La honte, la célébrité et l'Oregon Shooter

Suite à un autre massacre sur le campus, des appels prévisibles à un contrôle accru des armes à feu sont apparus partout sur les pages d'opinion et sur les plateformes de médias sociaux, suscitant le débat acrimonieux et politisé habituel. Bien que les vérifications des antécédents puissent aider à garder les armes loin des criminels et des personnes atteintes d'une maladie mentale grave, cette série inquiétante de coups de feu est le résultat de tendances sociales complexes qui ne sont pas si facilement abordées.

De Columbine à Sandy Hook en passant par Roseburg, en Oregon, le profil de ces tireurs est remarquablement cohérent: jeunes hommes isolés qui se sentent comme des échecs, incapables de construire et de maintenir des liens sociaux significatifs avec d'autres personnes ou de réussir à l'école ou à une carrière. En termes simples, ils se sentent comme des «perdants au total», insupportablement; ils se révèlent «gagnants» en tuant suffisamment de gens pour que les programmes télévisés et les articles de presse les rendent célèbres.
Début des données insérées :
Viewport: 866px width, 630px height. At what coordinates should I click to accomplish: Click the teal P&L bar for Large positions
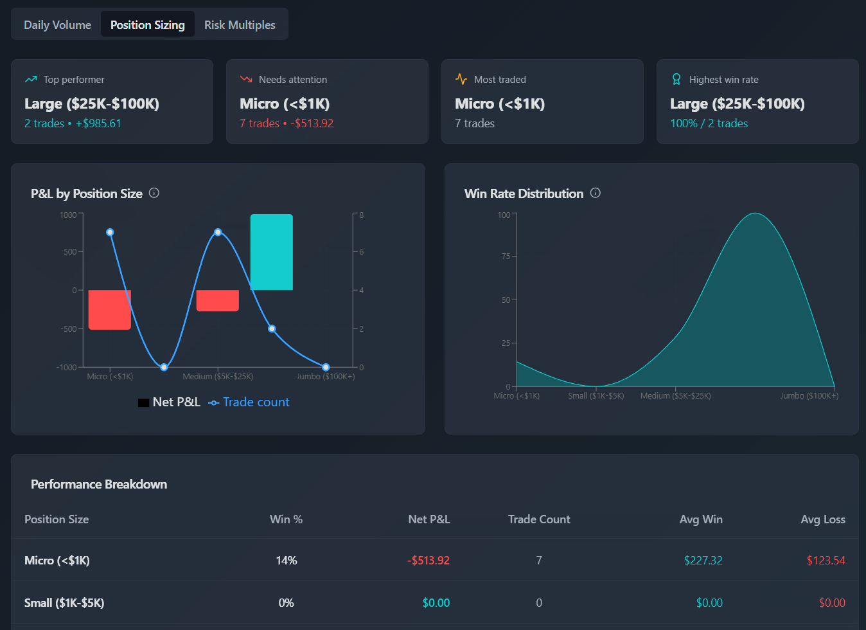(x=271, y=252)
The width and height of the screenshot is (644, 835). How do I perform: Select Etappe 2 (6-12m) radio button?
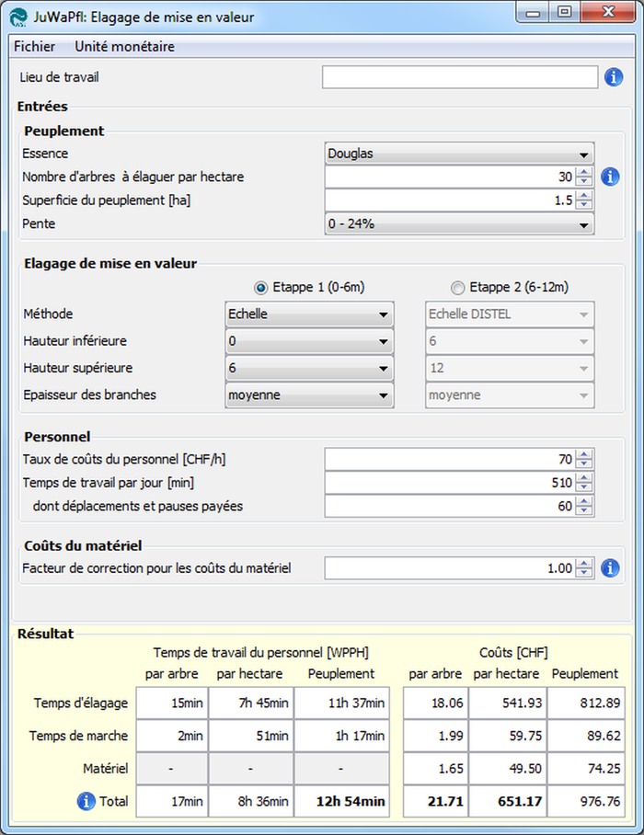coord(458,287)
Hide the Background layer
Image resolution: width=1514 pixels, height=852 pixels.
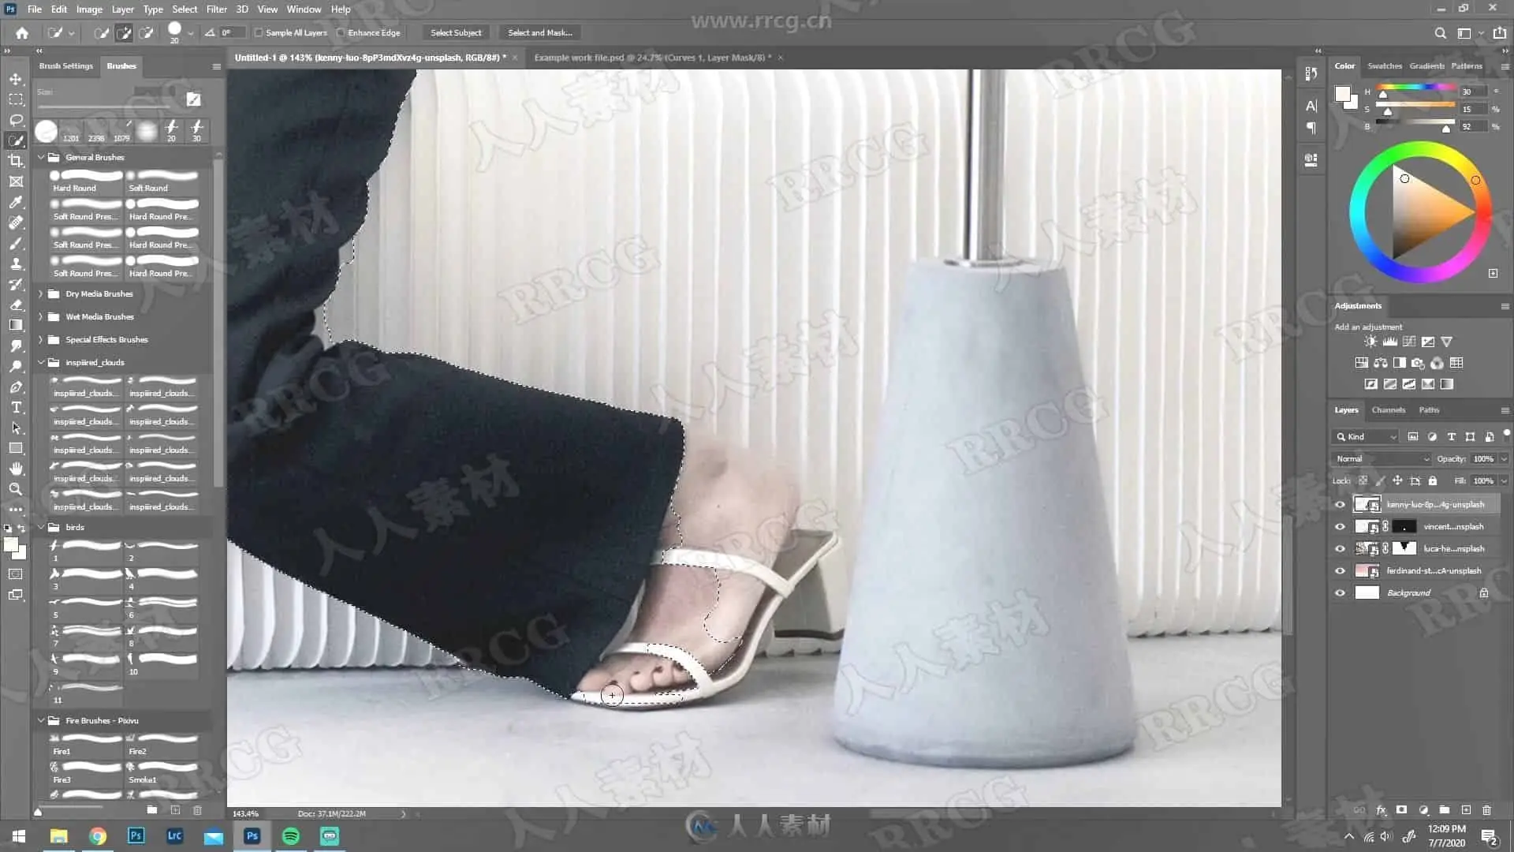(1340, 592)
Cette dynamique gagnant-perdant est au cœur de ce que j'appelle le Narcissisme Extrême dans mon nouveau livre. Affligé par une honte profonde – c'est-à-dire un sentiment insoutenable de défaut interne et de dommages – l'Extrême Narcissist cherche à construire et maintenir une image de soi grandiose qui «réfutera» tous ces dommages et soulagera ainsi la honte. Je dirais que ces jeunes tueurs perturbés, invariablement produits de traumatismes précoces et de familles brisées, se noient dans la honte. Parce qu'ils se sentent petits, défectueux et insignifiants, ils se transforment eux-mêmes en célébrités médiatiques de la seule façon qu'ils peuvent envisager – à travers des actes spectaculaires de violence.

La dynamique gagnant-perdant reflète également les valeurs culturelles dominantes de notre âge d'or du narcissisme. Tout le monde veut devenir un gagnant des médias sociaux, et donc nous réformer et Photoshop nos selfies pour regarder encore plus attrayant avant de les poster sur Facebook. Nous tweetons sélectivement sur nos succès et ne mentionnons jamais nos déceptions. Nous faisons connaître à tous nos amis et adeptes les fabuleuses vies que nous menons: les fêtes et les concerts extraordinaires auxquels nous participons, les restaurants branchés où nous dînons, les gens fascinants que nous connaissons.

Dans une culture qui révère la célébrité, les médias sociaux nous ont donné les moyens de nous diffuser en tant que gagnants devant un public de plus en plus large de spectateurs admiratifs.

Presque tout le monde veut être une célébrité ces jours-ci, ou au moins être affilié à des gens célèbres. Une étude très médiatisée des collégiens de Rochester, New York, a révélé que plus d'entre eux préfèreraient être l'assistant personnel d'une célébrité que d'être le président de Harvard ou de Yale. Dans le monde moderne, les célébrités sont les gagnants ultimes – des personnes incroyablement belles, riches et admirées qui semblent mener une vie parfaite. Nous vivons tous dans l'ombre et les images ininterrompues de célébrités dans les médias suscitent une anxiété omniprésente quant à leur signification personnelle.

Est-ce que ma propre vie a un sens quand la perfection est la norme?

Serai-je attrayant pour les autres si je ne suis pas belle et populaire?

Suis-je un perdant comparatif?

Ces jeunes hommes infâmes qui accumulent des arsenaux massifs puis massacrent des gens sont des produits de cet âge d'or du narcissisme; ils luttent avec les mêmes angoisses que le reste d'entre nous, mais encore plus intensément à cause de la honte à leur noyau. Les tireurs de Sandy Hook et de Roseburg ont apparemment mené des recherches approfondies sur les formes de destruction qui retiendraient le plus l'attention des médias – c'est-à-dire sur la façon d'atteindre le plus haut degré de célébrité.

Un meilleur dépistage des antécédents pourrait empêcher certaines de ces fusillades. Un système de soins de santé mentale plus efficace pourrait aider à atteindre les jeunes hommes mécontents et perturbés avant qu'ils ne rompent. Mais jusqu'à ce qu'en tant que société nous puissions nous détacher du culte des célébrités et apprendre à apprécier les défauts, les dommages ou simplement la moyenne, l'âge d'or du narcissisme continuera à faire ressentir aux plus défavorisés et perturbés les perdants sociaux, désespérés pour certains manière d'échapper à la honte et d'obtenir un statut éphémère de «gagnant».